行動規範

社会福祉士の行動規範

2021年3月20日採択
 行動規範は倫理綱領を行動レベルに具体化したものであり、社会福祉士が倫理綱領に基づいて実践するための行動を示してあります。行動規範は、倫理綱領の各項目 を総体的に具体化したものと、個別の行動として具体化したもので構成されています。

Ⅰ.クライエントに対する倫理責任

1.クライエントとの関係

 社会福祉士は、クライエントとの専門的援助関係を最も大切にし、それを自己の利益のために利用してはならない。

  1. 1−1社会福祉士はクライエントに対して、相互の関係は専門的援助関係に基づくものであることを説明しなければならない。
  2. 1−2社会福祉士は、クライエントとの専門的援助関係を構築する際には、対等な協力関係を尊重しなければならない。
  3. 1−3社会福祉士は、専門職としてクライエントと社会通念上、不適切と見なされる関係を持ってはならない。
  4. 1−4社会福祉士は、自分の個人的・宗教的・政治的な動機や利益のために専門的援助関係を利用してはならない。
  5. 1−5社会福祉士は、クライエントと利益相反関係になることが避けられないときは、クライエントにその事実を明らかにし、専門的援助関係を終了しなければならない。その場合は、クライエントを守る手段を講じ、新たな専門的援助関係の構築を支援しなければならない。

2.クライエントの利益の最優先

 社会福祉士は、業務の遂行に際して、クライエントの意思を尊重し、その利益の最優先を基本にしなければならない。

  1. 2−1社会福祉士は、専門職の立場を私的に利用してはならない。
  2. 2−2社会福祉士は、クライエントから専門職としての支援の代償として、正規の報酬以外に物品や金銭を受けとってはならない。
  3. 2−3社会福祉士は、支援を継続できない何らかの理由が生じた場合、必要な支援が継続できるように最大限の努力をしなければならない。

3.受容

 社会福祉士は、クライエントに対する先入観や偏見を排し、クライエントをあるがままに受容しなければならない。

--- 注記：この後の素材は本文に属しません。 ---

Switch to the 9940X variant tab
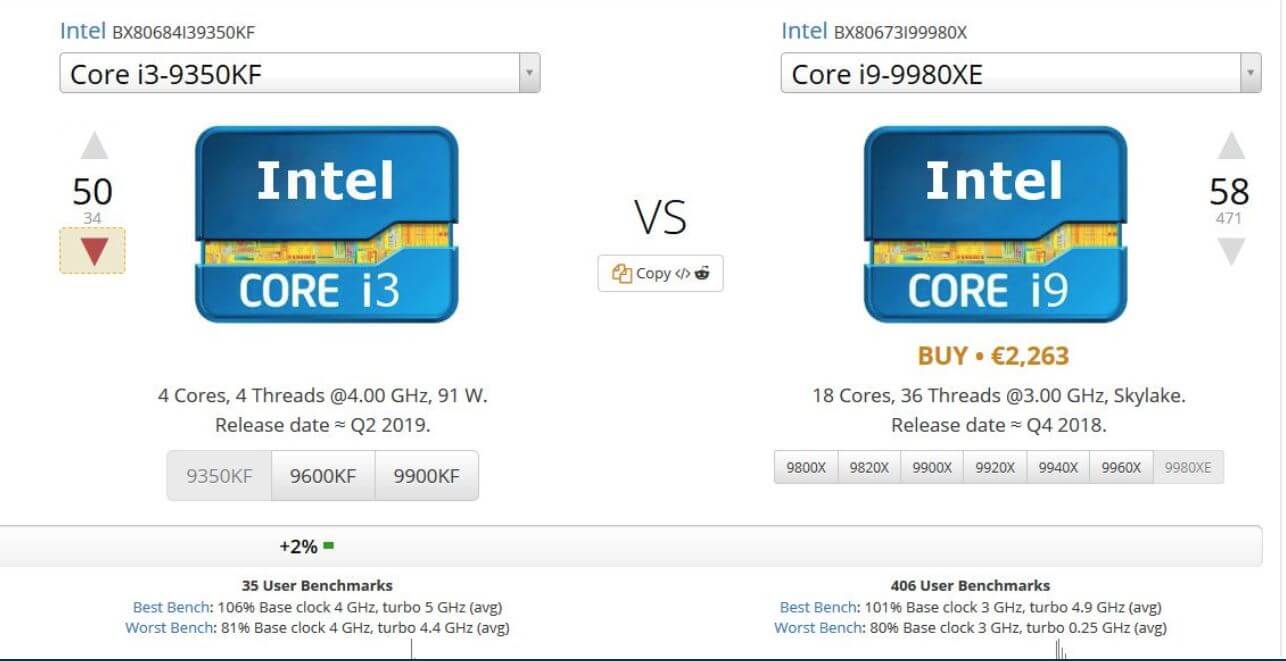Viewport: 1286px width, 661px height. click(x=1057, y=466)
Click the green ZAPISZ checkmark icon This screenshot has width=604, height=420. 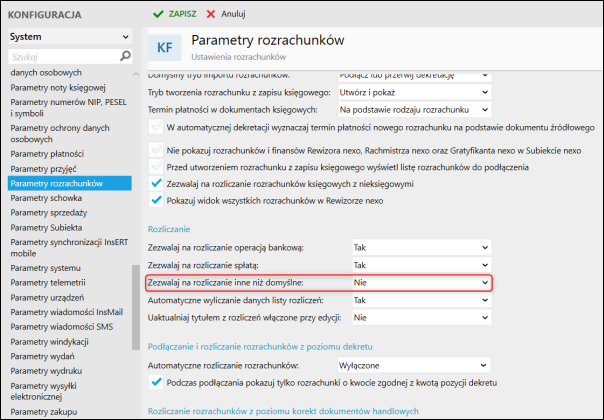pos(158,15)
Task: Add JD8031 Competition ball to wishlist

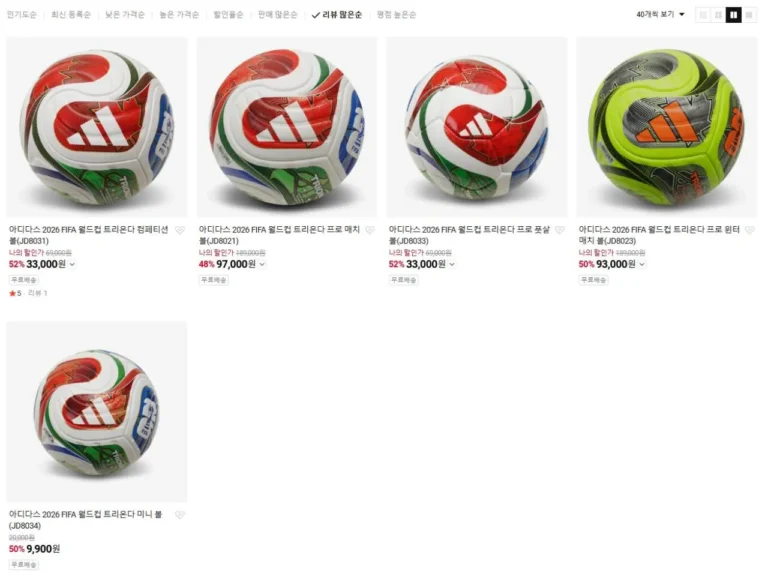Action: click(x=180, y=230)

  1. 3−1社会福祉士は、クライエントを尊重し、あるがままに受け止めなければならない。
  2. 3−2社会福祉士は、自身の価値観や社会的規範によってクライエントを非難・審判することがあってはならない。

4.説明責任

 社会福祉士は、クライエントが必要とする情報を、適切な方法やわかりやすい表現を用いて提供しなければならない。

  1. 4−1社会福祉士は、クライエントの側に立って支援を行うことを伝えなければならない。
  2. 4−2社会福祉士は、クライエントが自身の権利について理解できるよう支援しなければならない。
  3. 4−3社会福祉士は、クライエントが必要とする情報を十分に説明し、理解できるよう支援しなければならない。
  4. 4−4社会福祉士は、自身が行う実践について、クライエントだけでなく第三者からも理解が得られるよう説明できなければならない。

5.クライエントの自己決定の尊重

 社会福祉士は、クライエントの自己決定を尊重して支援しなければならない。

  1. 5−1社会福祉士は、クライエントが自己決定の権利を有する存在であると認識しなければならない。
  2. 5−2社会福祉士は、クライエントが選択の幅を広げることができるように、必要な情報を提供し、社会資源を活用しなければならない。
  3. 5−3社会福祉士は、クライエントの自己決定に基づく行動が自己に不利益をもたらしたり、他者の権利を侵害すると想定される場合は、その行動を制限することがあることをあらかじめ伝えなければならない。また、その場合は理由を具体的に説明しなければならない。

6.参加の促進

 社会福祉士は、クライエントが自らの人生に影響を及ぼす決定や行動のすべての局面において、完全な関与と参加を促進しなければならない。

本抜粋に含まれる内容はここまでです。